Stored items
────

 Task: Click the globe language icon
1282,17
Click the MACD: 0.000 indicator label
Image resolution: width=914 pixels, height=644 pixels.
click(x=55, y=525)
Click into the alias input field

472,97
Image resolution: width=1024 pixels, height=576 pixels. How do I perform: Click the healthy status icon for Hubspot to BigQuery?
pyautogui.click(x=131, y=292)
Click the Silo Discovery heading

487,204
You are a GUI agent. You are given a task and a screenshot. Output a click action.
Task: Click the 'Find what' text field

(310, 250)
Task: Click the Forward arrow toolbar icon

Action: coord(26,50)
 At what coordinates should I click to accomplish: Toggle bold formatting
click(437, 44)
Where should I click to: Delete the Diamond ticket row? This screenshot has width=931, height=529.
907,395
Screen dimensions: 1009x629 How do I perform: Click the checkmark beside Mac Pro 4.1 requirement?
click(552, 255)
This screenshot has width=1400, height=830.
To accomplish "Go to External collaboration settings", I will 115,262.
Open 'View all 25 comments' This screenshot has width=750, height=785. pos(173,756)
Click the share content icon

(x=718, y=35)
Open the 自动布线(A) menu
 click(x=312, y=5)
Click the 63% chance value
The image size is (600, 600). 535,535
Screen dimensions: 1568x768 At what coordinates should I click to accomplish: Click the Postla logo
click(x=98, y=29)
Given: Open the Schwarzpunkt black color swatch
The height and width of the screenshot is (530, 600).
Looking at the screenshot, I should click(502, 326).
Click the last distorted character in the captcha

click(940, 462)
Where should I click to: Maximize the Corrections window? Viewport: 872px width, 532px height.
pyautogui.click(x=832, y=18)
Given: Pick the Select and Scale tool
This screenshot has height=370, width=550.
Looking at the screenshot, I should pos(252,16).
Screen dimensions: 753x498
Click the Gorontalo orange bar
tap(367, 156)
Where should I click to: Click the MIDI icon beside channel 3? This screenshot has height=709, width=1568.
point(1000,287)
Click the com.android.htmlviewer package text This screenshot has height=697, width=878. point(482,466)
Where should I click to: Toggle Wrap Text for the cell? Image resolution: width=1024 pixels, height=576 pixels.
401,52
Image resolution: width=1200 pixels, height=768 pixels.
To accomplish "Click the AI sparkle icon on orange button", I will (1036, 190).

────

EXERCISE DIRECTIONS — Every line in the data above has to be retyped exactly.

SOLUTION —
 Task: Click the globe language icon
1282,17
Click the MACD: 0.000 indicator label
Image resolution: width=914 pixels, height=644 pixels.
click(x=55, y=525)
Click into the alias input field

472,97
Image resolution: width=1024 pixels, height=576 pixels. How do I perform: Click the healthy status icon for Hubspot to BigQuery?
pyautogui.click(x=131, y=292)
Click the Silo Discovery heading

487,204
You are a GUI agent. You are given a task and a screenshot. Output a click action.
Task: Click the 'Find what' text field

(310, 250)
Task: Click the Forward arrow toolbar icon

Action: coord(26,50)
 At what coordinates should I click to accomplish: Toggle bold formatting
click(437, 44)
Where should I click to: Delete the Diamond ticket row? This screenshot has width=931, height=529.
907,395
Screen dimensions: 1009x629 How do I perform: Click the checkmark beside Mac Pro 4.1 requirement?
click(552, 255)
This screenshot has width=1400, height=830.
To accomplish "Go to External collaboration settings", I will 115,262.
Open 'View all 25 comments' This screenshot has width=750, height=785. pos(173,756)
Click the share content icon

(x=718, y=35)
Open the 自动布线(A) menu
 click(x=312, y=5)
Click the 63% chance value
The image size is (600, 600). 535,535
Screen dimensions: 1568x768 At what coordinates should I click to accomplish: Click the Postla logo
click(x=98, y=29)
Given: Open the Schwarzpunkt black color swatch
The height and width of the screenshot is (530, 600).
Looking at the screenshot, I should click(502, 326).
Click the last distorted character in the captcha

click(940, 462)
Where should I click to: Maximize the Corrections window? Viewport: 872px width, 532px height.
pyautogui.click(x=832, y=18)
Given: Pick the Select and Scale tool
This screenshot has height=370, width=550.
Looking at the screenshot, I should pos(252,16).
Screen dimensions: 753x498
Click the Gorontalo orange bar
tap(367, 156)
Where should I click to: Click the MIDI icon beside channel 3? This screenshot has height=709, width=1568.
point(1000,287)
Click the com.android.htmlviewer package text This screenshot has height=697, width=878. point(482,466)
Where should I click to: Toggle Wrap Text for the cell? Image resolution: width=1024 pixels, height=576 pixels.
401,52
Image resolution: width=1200 pixels, height=768 pixels.
To accomplish "Click the AI sparkle icon on orange button", I will (1036, 190).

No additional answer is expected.